» **Instructions for the task**: Begin at the line containing "Directions (95, 2286)" in the entries below and end at the line containing "Section 3 Employment Contracting (1081, 2068)"; transcribe that range exactly and nothing outside it.

» **Source data**:
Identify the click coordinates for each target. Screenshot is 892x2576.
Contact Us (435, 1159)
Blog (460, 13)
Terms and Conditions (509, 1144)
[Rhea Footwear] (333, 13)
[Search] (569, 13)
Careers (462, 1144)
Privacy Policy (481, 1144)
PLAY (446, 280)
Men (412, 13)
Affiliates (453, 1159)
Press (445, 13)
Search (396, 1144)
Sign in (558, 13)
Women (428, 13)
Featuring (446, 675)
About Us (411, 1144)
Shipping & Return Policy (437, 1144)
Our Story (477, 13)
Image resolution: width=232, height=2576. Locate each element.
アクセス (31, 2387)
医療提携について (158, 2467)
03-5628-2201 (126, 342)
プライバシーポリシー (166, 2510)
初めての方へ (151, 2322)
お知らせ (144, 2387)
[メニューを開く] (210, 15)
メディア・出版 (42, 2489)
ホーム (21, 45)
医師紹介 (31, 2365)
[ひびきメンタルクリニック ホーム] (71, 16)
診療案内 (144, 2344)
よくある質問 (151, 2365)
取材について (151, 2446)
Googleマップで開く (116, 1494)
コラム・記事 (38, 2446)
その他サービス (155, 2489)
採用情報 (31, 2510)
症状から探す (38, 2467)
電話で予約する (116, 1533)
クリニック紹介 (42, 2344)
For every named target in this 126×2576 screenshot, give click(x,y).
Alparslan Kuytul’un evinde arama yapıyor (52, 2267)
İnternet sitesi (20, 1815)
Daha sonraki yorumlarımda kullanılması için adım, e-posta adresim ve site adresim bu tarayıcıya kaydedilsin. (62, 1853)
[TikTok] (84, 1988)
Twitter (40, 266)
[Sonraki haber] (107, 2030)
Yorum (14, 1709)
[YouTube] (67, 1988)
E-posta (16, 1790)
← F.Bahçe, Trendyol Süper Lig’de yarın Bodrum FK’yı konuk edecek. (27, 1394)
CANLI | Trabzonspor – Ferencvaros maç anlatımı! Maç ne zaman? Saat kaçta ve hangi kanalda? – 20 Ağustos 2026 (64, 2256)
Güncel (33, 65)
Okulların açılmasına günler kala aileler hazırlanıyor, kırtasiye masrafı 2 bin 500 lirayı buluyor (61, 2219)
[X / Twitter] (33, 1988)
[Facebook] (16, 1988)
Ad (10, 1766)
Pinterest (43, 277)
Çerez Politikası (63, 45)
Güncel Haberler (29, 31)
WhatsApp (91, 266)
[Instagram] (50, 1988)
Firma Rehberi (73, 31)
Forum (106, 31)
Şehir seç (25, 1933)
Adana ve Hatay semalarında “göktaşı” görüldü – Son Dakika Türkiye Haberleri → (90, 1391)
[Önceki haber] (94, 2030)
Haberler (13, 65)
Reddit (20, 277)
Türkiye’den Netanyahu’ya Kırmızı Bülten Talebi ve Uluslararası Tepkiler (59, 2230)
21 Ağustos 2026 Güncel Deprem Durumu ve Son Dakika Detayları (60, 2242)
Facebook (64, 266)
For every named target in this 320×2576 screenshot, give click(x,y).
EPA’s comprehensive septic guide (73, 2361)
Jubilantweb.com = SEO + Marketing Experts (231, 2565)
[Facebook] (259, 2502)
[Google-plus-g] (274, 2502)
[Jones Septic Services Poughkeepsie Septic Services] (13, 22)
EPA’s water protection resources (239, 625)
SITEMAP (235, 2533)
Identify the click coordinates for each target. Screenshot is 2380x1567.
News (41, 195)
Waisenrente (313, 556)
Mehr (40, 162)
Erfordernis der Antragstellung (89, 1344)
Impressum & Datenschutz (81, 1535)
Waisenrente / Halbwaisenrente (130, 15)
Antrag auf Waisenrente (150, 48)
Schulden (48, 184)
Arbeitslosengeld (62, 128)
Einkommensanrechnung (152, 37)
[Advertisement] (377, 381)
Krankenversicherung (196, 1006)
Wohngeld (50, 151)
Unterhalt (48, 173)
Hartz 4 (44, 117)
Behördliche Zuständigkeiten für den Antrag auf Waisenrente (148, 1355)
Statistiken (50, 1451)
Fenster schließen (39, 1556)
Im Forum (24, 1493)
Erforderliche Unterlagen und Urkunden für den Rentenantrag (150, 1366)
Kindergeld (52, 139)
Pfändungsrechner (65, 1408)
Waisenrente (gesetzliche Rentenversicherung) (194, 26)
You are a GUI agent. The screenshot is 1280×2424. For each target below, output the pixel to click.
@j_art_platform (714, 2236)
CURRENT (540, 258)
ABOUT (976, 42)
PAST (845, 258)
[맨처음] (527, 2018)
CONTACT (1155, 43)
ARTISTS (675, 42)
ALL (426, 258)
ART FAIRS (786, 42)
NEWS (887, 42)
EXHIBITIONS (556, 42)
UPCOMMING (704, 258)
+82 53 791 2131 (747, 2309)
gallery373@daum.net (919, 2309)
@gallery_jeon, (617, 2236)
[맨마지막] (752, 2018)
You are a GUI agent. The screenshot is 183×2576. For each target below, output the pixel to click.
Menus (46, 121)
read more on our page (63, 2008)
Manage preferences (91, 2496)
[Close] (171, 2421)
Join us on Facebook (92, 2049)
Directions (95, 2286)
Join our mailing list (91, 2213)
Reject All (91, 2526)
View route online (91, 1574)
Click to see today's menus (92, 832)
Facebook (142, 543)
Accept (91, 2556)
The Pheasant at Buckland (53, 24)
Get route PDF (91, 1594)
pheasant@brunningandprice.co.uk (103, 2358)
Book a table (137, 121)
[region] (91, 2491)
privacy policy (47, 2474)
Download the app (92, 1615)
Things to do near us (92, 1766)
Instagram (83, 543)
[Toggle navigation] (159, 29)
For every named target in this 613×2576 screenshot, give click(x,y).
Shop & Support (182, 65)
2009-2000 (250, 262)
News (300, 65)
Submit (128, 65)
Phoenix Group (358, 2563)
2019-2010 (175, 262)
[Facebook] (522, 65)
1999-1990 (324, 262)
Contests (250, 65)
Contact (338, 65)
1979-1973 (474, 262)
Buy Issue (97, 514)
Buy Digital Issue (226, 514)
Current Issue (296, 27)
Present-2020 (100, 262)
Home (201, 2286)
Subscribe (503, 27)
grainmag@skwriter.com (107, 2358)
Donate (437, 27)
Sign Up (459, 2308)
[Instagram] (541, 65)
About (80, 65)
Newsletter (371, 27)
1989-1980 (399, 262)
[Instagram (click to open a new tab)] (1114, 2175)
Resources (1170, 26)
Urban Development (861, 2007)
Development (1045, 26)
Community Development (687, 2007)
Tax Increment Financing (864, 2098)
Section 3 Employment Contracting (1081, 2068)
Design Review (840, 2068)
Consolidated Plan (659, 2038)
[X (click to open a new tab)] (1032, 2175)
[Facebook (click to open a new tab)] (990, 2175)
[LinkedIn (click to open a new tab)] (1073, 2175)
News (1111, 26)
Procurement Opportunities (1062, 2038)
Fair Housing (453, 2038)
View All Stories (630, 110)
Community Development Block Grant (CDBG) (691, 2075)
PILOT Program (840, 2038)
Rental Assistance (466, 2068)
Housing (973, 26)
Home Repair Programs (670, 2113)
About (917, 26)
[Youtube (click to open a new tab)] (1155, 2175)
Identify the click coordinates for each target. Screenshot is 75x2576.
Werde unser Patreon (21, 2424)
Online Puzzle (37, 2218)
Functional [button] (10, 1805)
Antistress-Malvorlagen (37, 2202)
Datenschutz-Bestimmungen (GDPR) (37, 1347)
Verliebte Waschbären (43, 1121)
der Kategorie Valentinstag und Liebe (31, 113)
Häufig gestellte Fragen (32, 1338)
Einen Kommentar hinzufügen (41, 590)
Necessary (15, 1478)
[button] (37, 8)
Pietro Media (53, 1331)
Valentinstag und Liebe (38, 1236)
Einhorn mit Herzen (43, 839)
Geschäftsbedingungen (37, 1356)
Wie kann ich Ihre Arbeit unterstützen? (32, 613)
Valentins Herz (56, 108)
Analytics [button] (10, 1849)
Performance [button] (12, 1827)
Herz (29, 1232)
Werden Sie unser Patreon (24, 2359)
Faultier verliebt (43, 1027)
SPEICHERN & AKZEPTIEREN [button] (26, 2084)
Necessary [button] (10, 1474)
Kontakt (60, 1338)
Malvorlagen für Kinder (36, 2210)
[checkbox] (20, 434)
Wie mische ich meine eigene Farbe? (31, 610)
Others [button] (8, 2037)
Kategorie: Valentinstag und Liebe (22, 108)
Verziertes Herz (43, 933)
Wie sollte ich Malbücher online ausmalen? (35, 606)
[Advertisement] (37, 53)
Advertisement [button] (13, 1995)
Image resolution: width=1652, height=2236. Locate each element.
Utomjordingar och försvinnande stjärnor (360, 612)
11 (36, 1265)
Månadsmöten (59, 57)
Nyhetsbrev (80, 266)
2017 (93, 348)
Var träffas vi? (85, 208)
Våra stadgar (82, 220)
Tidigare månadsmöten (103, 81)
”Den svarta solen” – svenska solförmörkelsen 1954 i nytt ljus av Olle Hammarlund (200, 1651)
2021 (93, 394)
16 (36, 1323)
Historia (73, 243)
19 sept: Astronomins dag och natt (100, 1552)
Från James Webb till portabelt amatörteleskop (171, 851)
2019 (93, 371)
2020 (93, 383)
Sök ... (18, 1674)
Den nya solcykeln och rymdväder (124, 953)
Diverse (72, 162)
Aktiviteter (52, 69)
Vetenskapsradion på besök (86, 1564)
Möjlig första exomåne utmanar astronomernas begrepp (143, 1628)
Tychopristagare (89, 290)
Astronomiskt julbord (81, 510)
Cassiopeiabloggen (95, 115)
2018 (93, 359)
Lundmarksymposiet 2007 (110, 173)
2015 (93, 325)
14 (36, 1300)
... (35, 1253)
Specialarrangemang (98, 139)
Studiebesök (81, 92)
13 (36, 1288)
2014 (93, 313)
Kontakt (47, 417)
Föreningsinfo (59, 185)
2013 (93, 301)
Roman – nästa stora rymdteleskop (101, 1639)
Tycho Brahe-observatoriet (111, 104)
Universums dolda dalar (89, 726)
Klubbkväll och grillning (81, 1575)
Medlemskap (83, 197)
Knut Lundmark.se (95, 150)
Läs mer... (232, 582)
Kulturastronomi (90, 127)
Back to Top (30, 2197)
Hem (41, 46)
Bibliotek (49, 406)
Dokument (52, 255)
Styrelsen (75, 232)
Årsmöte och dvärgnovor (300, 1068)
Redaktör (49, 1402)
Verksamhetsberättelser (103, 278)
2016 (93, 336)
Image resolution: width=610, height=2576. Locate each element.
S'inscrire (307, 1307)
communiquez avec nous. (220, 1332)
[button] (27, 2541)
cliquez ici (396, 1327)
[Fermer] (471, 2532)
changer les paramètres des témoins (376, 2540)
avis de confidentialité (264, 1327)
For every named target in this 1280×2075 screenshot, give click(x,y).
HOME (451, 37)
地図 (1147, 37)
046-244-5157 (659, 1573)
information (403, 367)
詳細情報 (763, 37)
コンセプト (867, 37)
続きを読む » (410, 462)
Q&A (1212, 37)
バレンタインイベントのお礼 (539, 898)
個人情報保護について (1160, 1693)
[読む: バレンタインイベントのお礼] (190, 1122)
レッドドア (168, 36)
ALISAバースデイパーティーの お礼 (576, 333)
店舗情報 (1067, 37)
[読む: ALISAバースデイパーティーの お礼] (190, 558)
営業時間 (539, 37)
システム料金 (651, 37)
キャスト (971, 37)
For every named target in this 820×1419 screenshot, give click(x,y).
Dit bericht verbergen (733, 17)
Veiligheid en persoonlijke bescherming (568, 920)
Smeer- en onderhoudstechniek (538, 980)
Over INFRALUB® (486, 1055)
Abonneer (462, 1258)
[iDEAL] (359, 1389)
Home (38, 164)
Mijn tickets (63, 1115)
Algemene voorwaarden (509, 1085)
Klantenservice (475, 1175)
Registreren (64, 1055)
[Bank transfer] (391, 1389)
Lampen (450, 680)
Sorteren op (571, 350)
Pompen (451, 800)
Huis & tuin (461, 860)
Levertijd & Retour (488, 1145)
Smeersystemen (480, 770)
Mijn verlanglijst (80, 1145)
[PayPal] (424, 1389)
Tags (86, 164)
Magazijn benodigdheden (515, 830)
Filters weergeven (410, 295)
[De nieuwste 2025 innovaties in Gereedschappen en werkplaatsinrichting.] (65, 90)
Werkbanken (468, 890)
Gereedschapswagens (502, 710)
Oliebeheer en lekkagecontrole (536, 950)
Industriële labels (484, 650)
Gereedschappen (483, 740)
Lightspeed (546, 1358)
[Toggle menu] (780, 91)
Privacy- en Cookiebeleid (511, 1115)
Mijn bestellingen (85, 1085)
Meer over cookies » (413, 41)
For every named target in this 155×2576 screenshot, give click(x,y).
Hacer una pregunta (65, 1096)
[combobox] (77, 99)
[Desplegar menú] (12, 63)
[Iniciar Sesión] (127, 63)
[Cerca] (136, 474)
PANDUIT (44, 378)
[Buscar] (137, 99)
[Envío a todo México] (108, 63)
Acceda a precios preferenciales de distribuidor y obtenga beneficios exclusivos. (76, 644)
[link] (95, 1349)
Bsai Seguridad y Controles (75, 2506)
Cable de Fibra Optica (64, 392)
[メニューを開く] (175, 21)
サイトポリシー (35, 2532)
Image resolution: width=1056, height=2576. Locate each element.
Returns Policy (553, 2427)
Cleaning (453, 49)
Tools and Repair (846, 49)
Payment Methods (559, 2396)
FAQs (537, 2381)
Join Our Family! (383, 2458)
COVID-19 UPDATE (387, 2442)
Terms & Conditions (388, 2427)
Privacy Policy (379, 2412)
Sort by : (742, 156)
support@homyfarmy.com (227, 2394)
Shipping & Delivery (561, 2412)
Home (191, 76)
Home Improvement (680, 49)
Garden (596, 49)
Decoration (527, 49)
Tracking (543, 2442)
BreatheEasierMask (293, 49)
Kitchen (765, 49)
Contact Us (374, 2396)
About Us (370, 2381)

» **Result for this task**:
Directions (95, 2286)
Join our mailing list (91, 2213)
Reject All (91, 2526)
View route online (91, 1574)
Click to see today's menus (92, 832)
Facebook (142, 543)
Accept (91, 2556)
The Pheasant at Buckland (53, 24)
Get route PDF (91, 1594)
pheasant@brunningandprice.co.uk (103, 2358)
Book a table (137, 121)
[region] (91, 2491)
privacy policy (47, 2474)
Download the app (92, 1615)
Things to do near us (92, 1766)
Instagram (83, 543)
[Toggle navigation] (159, 29)
For every named target in this 613×2576 screenshot, give click(x,y).
Shop & Support (182, 65)
2009-2000 (250, 262)
News (300, 65)
Submit (128, 65)
Phoenix Group (358, 2563)
2019-2010 (175, 262)
[Facebook] (522, 65)
1999-1990 (324, 262)
Contests (250, 65)
Contact (338, 65)
1979-1973 (474, 262)
Buy Issue (97, 514)
Buy Digital Issue (226, 514)
Current Issue (296, 27)
Present-2020 (100, 262)
Home (201, 2286)
Subscribe (503, 27)
grainmag@skwriter.com (107, 2358)
Donate (437, 27)
Sign Up (459, 2308)
[Instagram] (541, 65)
About (80, 65)
Newsletter (371, 27)
1989-1980 (399, 262)
[Instagram (click to open a new tab)] (1114, 2175)
Resources (1170, 26)
Urban Development (861, 2007)
Development (1045, 26)
Community Development (687, 2007)
Tax Increment Financing (864, 2098)
Section 3 Employment Contracting (1081, 2068)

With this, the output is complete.